The sort_order attribute allows me to present the list by priority (i.e. ‘Author’ before ‘Editor’ or ‘Artist’)… I could just present the roles in alphabetical order, but I

Field	Type	Notes
rowid	INTEGER PRIMARY KEY	(created implicitly, auto increment)
name	NAME	Name of the role (i.e. human-readable identifier). [could be just a string, but ‘name’ not being a NAME would be wrong… might use a different name for this attribute]
description	TEXT	Description of the document creator role,
sort_order	INTEGER	Order to present document creator roles. (Without this

Document_File

Connects a Document and a File. When multiple Documents load bitwise-identical files I want to keep only one copy, but I expect that at some point I’ll want to restore the original file (possibly to the original path, but perhaps not). Because each Document may know the file by a different name or in a different location, I’ll store that information in the XM table rather than in the File (because multiple Documents may be associated) or in the Document (because multiple Files may be associated).
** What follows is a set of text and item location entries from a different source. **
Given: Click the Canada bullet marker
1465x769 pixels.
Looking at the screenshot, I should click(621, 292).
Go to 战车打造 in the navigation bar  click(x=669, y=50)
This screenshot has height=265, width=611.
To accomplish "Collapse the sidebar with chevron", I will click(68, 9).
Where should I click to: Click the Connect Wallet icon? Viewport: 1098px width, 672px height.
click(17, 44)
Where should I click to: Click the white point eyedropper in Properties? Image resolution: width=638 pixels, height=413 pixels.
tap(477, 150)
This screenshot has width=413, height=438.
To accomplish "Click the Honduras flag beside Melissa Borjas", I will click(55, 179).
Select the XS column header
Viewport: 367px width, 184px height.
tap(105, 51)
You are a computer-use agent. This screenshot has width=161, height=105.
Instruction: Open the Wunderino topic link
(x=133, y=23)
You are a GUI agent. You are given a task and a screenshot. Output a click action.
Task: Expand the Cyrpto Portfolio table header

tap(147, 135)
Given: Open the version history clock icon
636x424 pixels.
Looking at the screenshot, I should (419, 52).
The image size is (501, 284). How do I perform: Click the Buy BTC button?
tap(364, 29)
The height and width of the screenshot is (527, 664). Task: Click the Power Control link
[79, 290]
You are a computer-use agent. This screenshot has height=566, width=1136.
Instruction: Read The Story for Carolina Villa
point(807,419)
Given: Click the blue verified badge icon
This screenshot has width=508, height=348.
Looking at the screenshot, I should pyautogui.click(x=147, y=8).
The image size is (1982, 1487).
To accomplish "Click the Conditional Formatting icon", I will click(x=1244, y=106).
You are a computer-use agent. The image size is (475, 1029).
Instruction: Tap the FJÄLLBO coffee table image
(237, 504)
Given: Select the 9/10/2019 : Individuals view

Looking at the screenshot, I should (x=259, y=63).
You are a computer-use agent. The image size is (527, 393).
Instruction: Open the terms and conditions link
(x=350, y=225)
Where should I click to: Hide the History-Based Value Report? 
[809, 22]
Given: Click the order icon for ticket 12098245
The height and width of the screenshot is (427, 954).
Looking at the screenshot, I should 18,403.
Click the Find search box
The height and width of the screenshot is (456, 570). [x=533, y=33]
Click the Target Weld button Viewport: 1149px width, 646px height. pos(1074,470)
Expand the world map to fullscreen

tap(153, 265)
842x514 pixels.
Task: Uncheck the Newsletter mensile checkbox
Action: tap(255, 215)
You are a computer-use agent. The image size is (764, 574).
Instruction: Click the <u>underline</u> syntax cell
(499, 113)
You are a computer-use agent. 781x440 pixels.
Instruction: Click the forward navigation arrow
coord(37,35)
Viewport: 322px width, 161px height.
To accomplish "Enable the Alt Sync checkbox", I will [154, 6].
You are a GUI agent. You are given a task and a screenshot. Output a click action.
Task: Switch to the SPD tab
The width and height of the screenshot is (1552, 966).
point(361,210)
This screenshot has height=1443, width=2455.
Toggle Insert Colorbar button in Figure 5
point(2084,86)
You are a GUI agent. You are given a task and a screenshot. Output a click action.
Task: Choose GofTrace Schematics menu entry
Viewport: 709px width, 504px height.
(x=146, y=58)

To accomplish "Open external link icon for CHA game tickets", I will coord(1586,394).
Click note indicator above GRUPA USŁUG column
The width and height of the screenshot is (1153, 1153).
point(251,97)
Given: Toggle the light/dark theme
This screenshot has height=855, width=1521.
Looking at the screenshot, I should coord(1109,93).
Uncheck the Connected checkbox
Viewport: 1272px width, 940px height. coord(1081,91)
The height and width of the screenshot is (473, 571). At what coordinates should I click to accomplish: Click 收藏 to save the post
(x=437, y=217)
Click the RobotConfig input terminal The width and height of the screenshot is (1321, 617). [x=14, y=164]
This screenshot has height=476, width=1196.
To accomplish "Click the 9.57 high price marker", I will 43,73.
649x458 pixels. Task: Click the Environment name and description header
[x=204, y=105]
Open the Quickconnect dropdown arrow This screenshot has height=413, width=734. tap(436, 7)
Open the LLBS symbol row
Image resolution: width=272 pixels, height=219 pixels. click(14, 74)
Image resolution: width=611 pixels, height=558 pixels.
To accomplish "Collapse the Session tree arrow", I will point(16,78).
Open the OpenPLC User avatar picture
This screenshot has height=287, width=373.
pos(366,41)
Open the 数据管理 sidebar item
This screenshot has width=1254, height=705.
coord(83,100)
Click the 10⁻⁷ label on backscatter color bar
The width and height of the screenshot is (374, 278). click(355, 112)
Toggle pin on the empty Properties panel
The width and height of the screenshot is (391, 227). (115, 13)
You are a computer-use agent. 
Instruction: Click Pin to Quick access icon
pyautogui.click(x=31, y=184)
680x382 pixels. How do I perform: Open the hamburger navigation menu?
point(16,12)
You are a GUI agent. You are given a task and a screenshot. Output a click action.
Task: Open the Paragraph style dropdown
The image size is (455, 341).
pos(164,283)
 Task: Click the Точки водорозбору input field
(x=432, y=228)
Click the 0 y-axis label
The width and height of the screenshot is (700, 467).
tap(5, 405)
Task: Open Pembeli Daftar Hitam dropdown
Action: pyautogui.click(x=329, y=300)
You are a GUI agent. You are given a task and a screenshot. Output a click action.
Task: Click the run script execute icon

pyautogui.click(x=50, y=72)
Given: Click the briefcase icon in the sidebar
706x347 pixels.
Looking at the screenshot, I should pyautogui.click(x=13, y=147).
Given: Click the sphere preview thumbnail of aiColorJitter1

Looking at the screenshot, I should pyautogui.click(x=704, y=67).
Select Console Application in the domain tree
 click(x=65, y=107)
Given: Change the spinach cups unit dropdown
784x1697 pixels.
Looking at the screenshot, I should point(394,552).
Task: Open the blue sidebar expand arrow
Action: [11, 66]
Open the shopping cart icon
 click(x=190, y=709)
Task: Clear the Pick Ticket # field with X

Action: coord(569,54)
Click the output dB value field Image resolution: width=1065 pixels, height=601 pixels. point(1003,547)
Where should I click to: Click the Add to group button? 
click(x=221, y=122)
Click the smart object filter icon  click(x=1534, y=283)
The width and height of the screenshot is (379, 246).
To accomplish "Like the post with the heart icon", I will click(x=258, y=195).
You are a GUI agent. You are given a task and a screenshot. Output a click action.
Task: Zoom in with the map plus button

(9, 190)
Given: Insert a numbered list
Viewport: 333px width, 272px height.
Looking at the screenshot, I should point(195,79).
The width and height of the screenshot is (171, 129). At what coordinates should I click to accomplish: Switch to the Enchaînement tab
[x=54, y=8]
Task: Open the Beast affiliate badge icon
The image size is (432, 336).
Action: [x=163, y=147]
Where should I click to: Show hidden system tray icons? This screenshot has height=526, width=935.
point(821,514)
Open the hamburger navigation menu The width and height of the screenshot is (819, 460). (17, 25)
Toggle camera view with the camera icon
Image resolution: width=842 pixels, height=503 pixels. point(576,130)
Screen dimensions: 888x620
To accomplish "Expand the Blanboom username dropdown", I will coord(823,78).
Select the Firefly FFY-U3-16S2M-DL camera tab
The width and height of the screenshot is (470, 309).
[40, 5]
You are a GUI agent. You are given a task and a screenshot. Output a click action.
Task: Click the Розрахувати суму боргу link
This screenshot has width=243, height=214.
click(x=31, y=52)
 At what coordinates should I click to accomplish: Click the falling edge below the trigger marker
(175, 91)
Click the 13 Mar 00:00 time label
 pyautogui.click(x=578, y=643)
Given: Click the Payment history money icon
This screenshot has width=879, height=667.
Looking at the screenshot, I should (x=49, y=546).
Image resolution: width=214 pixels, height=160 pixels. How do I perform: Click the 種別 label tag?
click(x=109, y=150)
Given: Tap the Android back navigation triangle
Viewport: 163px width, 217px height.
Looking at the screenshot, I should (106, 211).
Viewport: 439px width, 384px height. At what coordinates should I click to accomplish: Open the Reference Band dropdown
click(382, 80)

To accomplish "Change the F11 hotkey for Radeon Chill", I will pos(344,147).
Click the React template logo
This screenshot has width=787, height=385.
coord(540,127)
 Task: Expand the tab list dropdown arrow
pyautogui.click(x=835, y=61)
I might have a ‘primary’ flag or sort order, but I think that unlike document creator roles, no particular File is likely to have priority within a Document, and no particular Document is likely to have priority with a File.

If there is an order to the files (such as songs in an album, or chapter-files in an archive) this is likely better handled via ordering the Documents. An ‘album’ could be a class of Document or Series, and the individual tracks could be subdocuments within the parent album Document or Documents with the album Series.

Field	Type	Notes
rowid	INTEGER PRIMARY KEY	(created implicitly, auto increment)
document_fk	INTEGER	References Document table.
file_fk	INTEGER	References File table.
filename	STRING	Name of the file loaded.
filepath	STRING	Location the file was loaded from.

Document_Tag

Associates a Tag with a Document. This is an unordered set, so as long as (document_fk, tag_fk) are unique, I don’t need to track order.

Field	Type	Notes
rowid	INTEGER PRIMARY KEY	(created implicitly, auto increment)
document_fk	INTEGER	References Document table.
tag_fk	INTEGER	References File table.

Closing Comments

Explaining things always takes so long… creating the database can be much faster than writing it all out in human-readable form.

Then again, I’ve been doing this for quite a long time and I know all sorts of tricks for making it easier to pound out DDL.